Egypt Prepares to Move Forward

Walid Phares By Monday, 20 January 2014 09:49 AM EST Current | Bio | Archive

A miracle on the Nile has been accomplished this week. Tens of millions of Egyptian citizens from all walks of life, Muslims and Christians, conservatives and liberals, seculars and religious, young and old, and in some instances, healthy and sick, have come out to cast a vote in the referendum of the century: either to say yes to new moderate constitution, relatively democratic, or to say no and revert to an Islamist constitution adopted by the previous Muslim Brotherhood regime.

Most likely, an overwhelming majority of voters will chose to move away from the 2012 Islamist regime of Mohammed Morsi and select a more liberating draft, one that reinforces fundamental rights to women and minorities. The referendum will seal a popular uprising that exploded almost a year ago, and culminated in two gigantic peaceful demonstrations last summer against the political oppression of the Ikhwan regime.

In short, we are finally witnessing a real democratic revolution emerging in the largest Arab Muslim majority country in the world. As I predicted in my book, "The Coming Revolution," published before the Arab Spring, the first unorganized wave of protests against authoritarianism would unsettle dictators only to open the door to allow very well organized Islamists to seize power, albeit by elections. But soon enough thereafter, as we are seeing in Egypt and Tunisia, a third wave, more conscious of the totalitarian goals of the fundamentalists and better organized as civil societies, will topple the nascent Islamist regimes before they take root.

This wave will redirect the countries back toward the initial dreams of the Arab Spring. Few in the West are catching the nuances of this three stage evolution of the uprisings. One major reason behind that inability to understand the immensely positive news coming out of the Nile Valley is the coordinated and powerful push back against the anti-Brotherhood revolution, funded by petrodollars and unfortunately disseminated by large segments of specialized Western academia and mainstream media.

Indeed, most of the American foreign policy establishment, in and outside government, has taken a friendly attitude toward the Muslim Brotherhood since the start of the Arab Spring for a variety of reasons, the central one being the immense influence the Islamists enjoy and have enjoyed within the Middle East studies circles in North America for decades.

It is natural that when the Muslim Brotherhood finally seized power in the region, and in Egypt, their sympathizers would praise them and criticize their opponents in the West.

Even after tens of millions of Egyptians rose against the Ikwan regime, apologists in U.S. media relentlessly described the Islamists as moderates and the masses as hysterically pro-military. Egypt’s civil society revolution, if anything, broke the myth of a balanced and fair Western press.

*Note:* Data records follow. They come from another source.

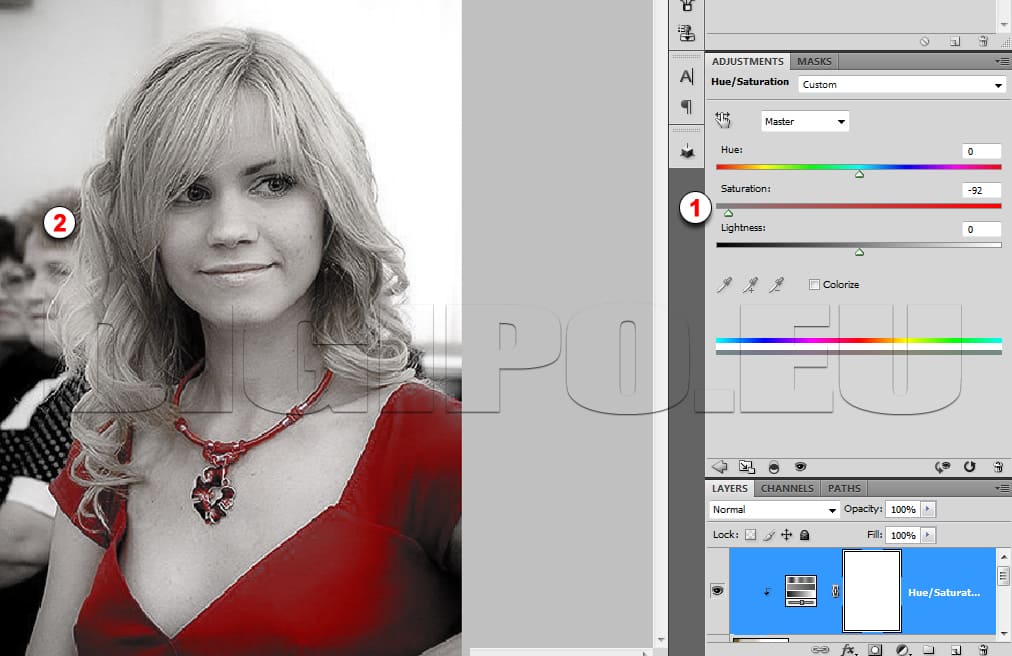The image size is (1012, 656).
Task: Click the Saturation slider handle
Action: click(x=728, y=213)
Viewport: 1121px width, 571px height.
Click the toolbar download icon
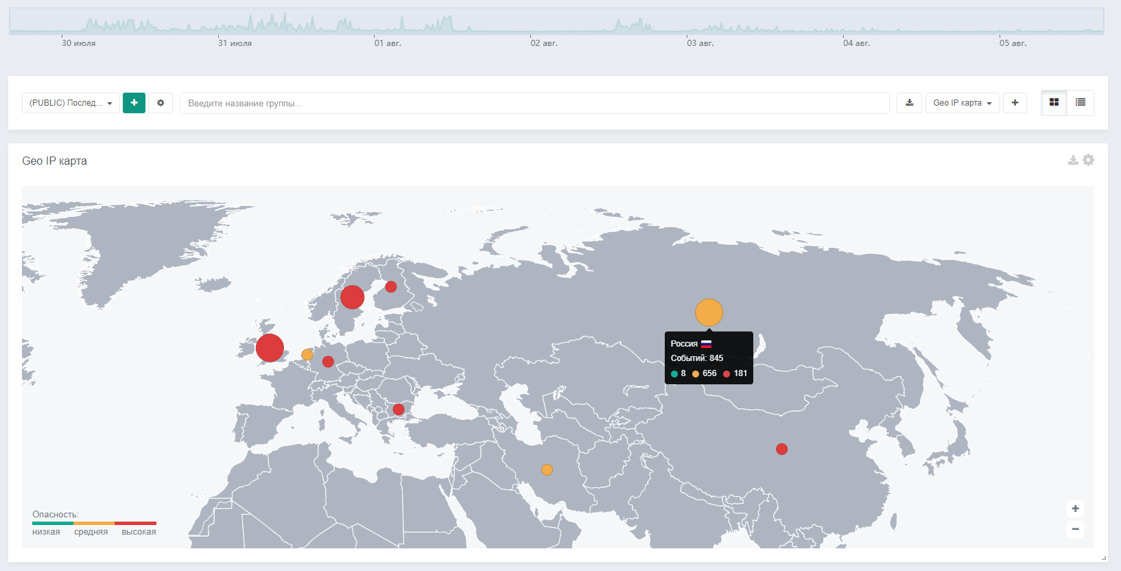point(909,103)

But the most worrisome in Western Muslim Brotherhood apologia is the extent to which it went to cover for the Islamists and smear the silent majorities of the region. The apologists, while hesitantly admitting that Morsi’s regime “displayed mistakes,” criticized the masses of Egypt for provoking a regime change.

The critics argued that Egypt’s opposition should have waited for the next election and sought to win them. This hypocritical argument did not inform the Western public of the real threat to democracy in Egypt.

The Muslim Brotherhood have hijacked the mechanism that oversees the elections in a way that ensures no future elections would have ever brought back an opposition to power via the Islamist institutions. Such control is similar to what happened in Iran and was also the case in the Soviet Union.

It is true that Morsi came to power via democratic elections, which some argue he had rigged, but regardless of that charge, he nevertheless transformed the country in a fascist state, reminiscent of Adolf Hitler and Benito Mussolini in the 1930s: elected almost-democratically, but ruled undemocratically.

In such a situation, the Egyptian people acted better than peoples in any other nation in the world. They went by the book and achieved a miracle on the Nile. In June, a petition to recall Morsi gathered 22 million signatures, the largest in the Arab world. The Islamist dictator resumed his authoritarian actions and unleashed his brown shirts on demonstrators. The army did not budge.

On June 30, 33 million citizens from all walks of life marched peacefully in Cairo and other cities demanding Morsi’s resignation. Normally, when an overwhelming popular majority demands recall, chief executives resign and call for new elections. Instead, in a speech in response to the recall, Morsi declared jihad, opening the path for regime sponsored terror against his own people. It was at that time that the armed forces, led by General Abdelfattah el Sisee, asked the president, who had turned to violence, to refrain and find a solution with the opposition—but to no avail.

The popular revolution, defending itself against a violent, even if elected, president wanted him out, wanted the armed forces to organize the interim government and commit to a referendum followed by legislative and presidential elections.

The Muslim Brotherhood unveiled their masks by transforming their movement, once removed from power, to a massive armed insurgency while al Qaeda linked Jihadists went on a rampage in the Sinai. The Ikhwan shredded their own legitimacy when they leaped to terror, exactly as did the national socialists and fascists of Europe when they destroyed their own legitimacy when they submitted their voters and citizens to bloodshed. Egyptians moved courageously, step by step, to form an interim government, create a constitutional committee, fight the Jihadists in Sinai, and resist the Brotherhood urban violence across the country.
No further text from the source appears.